## Things to do
(a) From the London poliovirus article, list each example it gives of poor hygiene and sanitation, treating food and water as separate items.
(b) Please continue the London poliovirus article from where it stops.

## Passage shown

▬▬▬▬▬▬

A vaccine-derived version of poliovirus has repeatedly surfaced in London sewage over the past several months, suggesting there may be a cryptic or hidden spread among some unvaccinated people, UK health officials announced Wednesday.
No polio cases have been reported so far, nor any identified cases of paralysis. But sewage sampling in one London treatment plant has repeatedly detected closely related vaccine-derived polioviruses between February and May. This suggests “it is likely there has been some spread between closely-linked individuals in North and East London and that they are now shedding the type 2 poliovirus strain in their feces,” the UK Health Security Agency (UKHSA) said.
Though the current situation raises alarm, the agency notes that it’s otherwise common to see a small number of vaccine-like polioviruses pop up in sewage from time to time, usually from people who have recently been vaccinated out of the country. This is because many countries use oral polio vaccines that include weakened (attenuated) polioviruses, which can still replicate in the intestines and thus be present in stool. They can also spread to others via poor hygiene and sanitation (i.e., unwashed hands and food or water contaminated by sewage), which can become concerning amid poor vaccination rates.

▬▬▬▬▬▬

(Stored items)
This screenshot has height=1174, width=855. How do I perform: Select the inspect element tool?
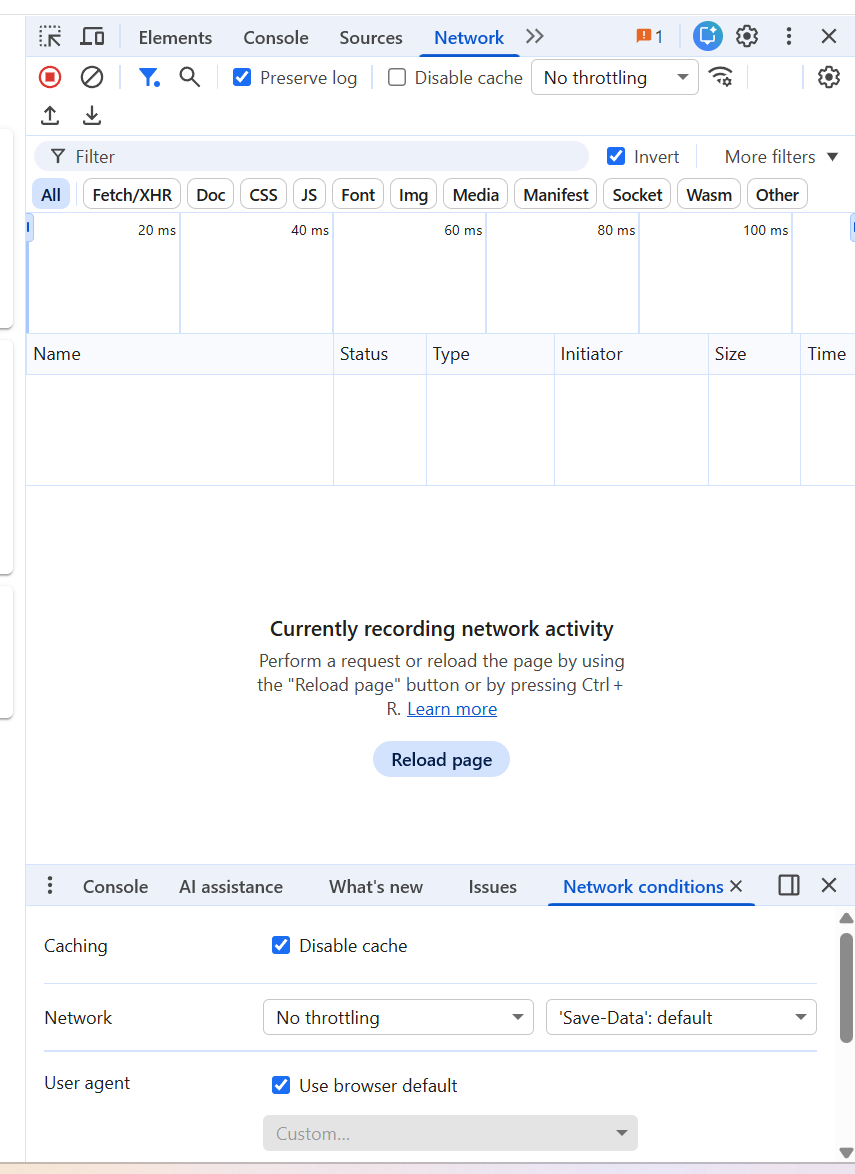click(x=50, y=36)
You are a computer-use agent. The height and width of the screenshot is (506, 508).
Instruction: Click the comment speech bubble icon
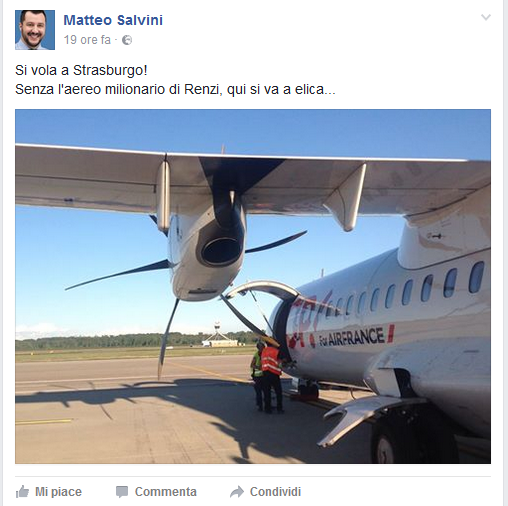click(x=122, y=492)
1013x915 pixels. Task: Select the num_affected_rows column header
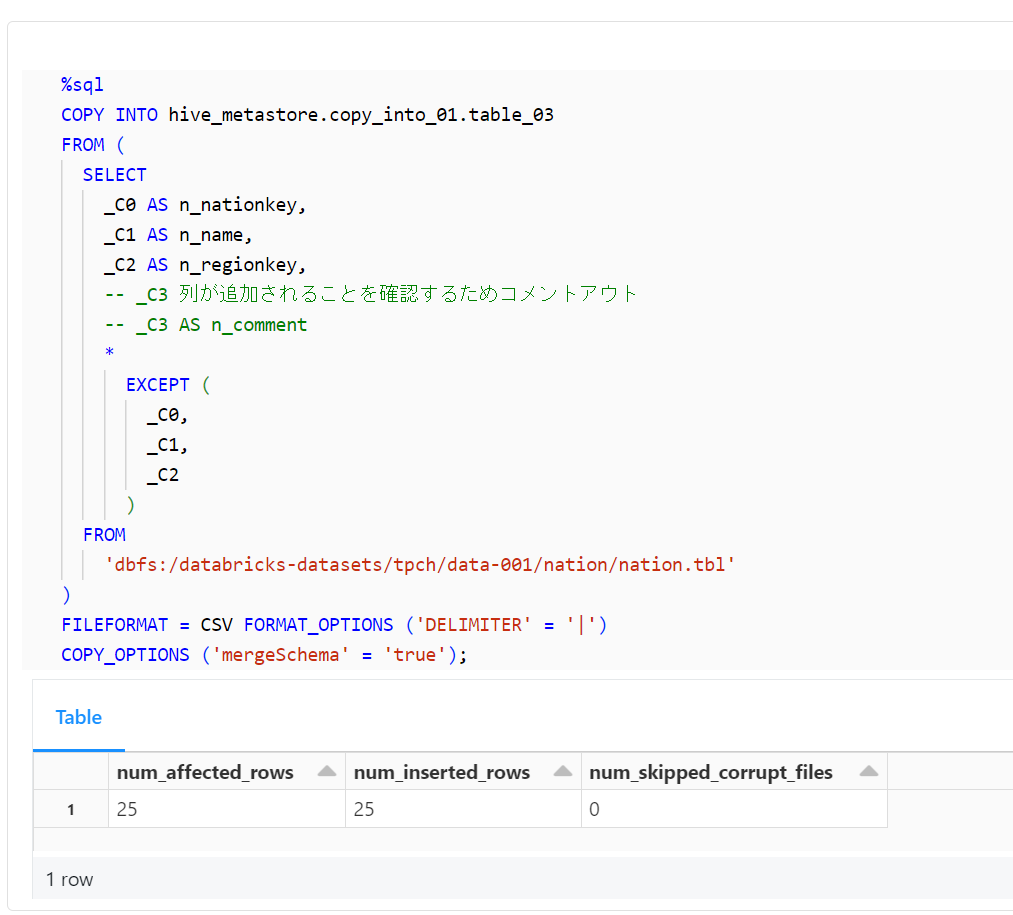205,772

▬▬▬▬▬▬

## Results of the exercise
(a)
unwashed hands
food contaminated by sewage
water contaminated by sewage

(b)
How and why this happens
Briefly, there are two types of polio vaccines: the attenuated oral vaccines and inactivated vaccines. Many high-income countries that are considered polio-free—including the UK and the US—use the inactivated vaccines, which do not have viruses capable of replicating or spreading. These vaccines are highly effective at preventing paralytic polio, but they do not produce high levels of local immune responses in the gut. So, if a vaccinated person encounters wild poliovirus, the virus may still be able to replicate in their gut and spread. In areas affected by wild polio outbreaks, this means that the virus can continue spreading.
Oral polio vaccines, on the other hand, can not only prevent paralytic polio, they can also produce strong local immune responses in the gut that block the virus from replicating there, thus disrupting its spread. These vaccines can also be more than five times cheaper than the inactivated kind. For all of these reasons, oral polio vaccines are the predominant vaccines used in the long, drawn-out battle to eradicate wild polio. Currently, wild polio is still found in Afghanistan and Pakistan, and Malawi and Mozambique have recently reported single cases.
But, one of the downsides to oral polio vaccines is that vaccinated people can shed the attenuated vaccine virus in their stool for several weeks after vaccination. If this happens in a community with poor sanitation, hygiene, and low vaccination coverage, the vaccine virus can spread from person to person. Over time, as the vaccine virus spreads to more people, it can pick up mutations that make it more like wild-type polio, allowing it to regain the ability to cause disease and, in rare instances, paralysis in unvaccinated people. At this point, the mutated vaccine virus gets dubbed “vaccine-derived poliovirus” or VDPV. Recently, VDPV cases have been reported from several African countries and Israel.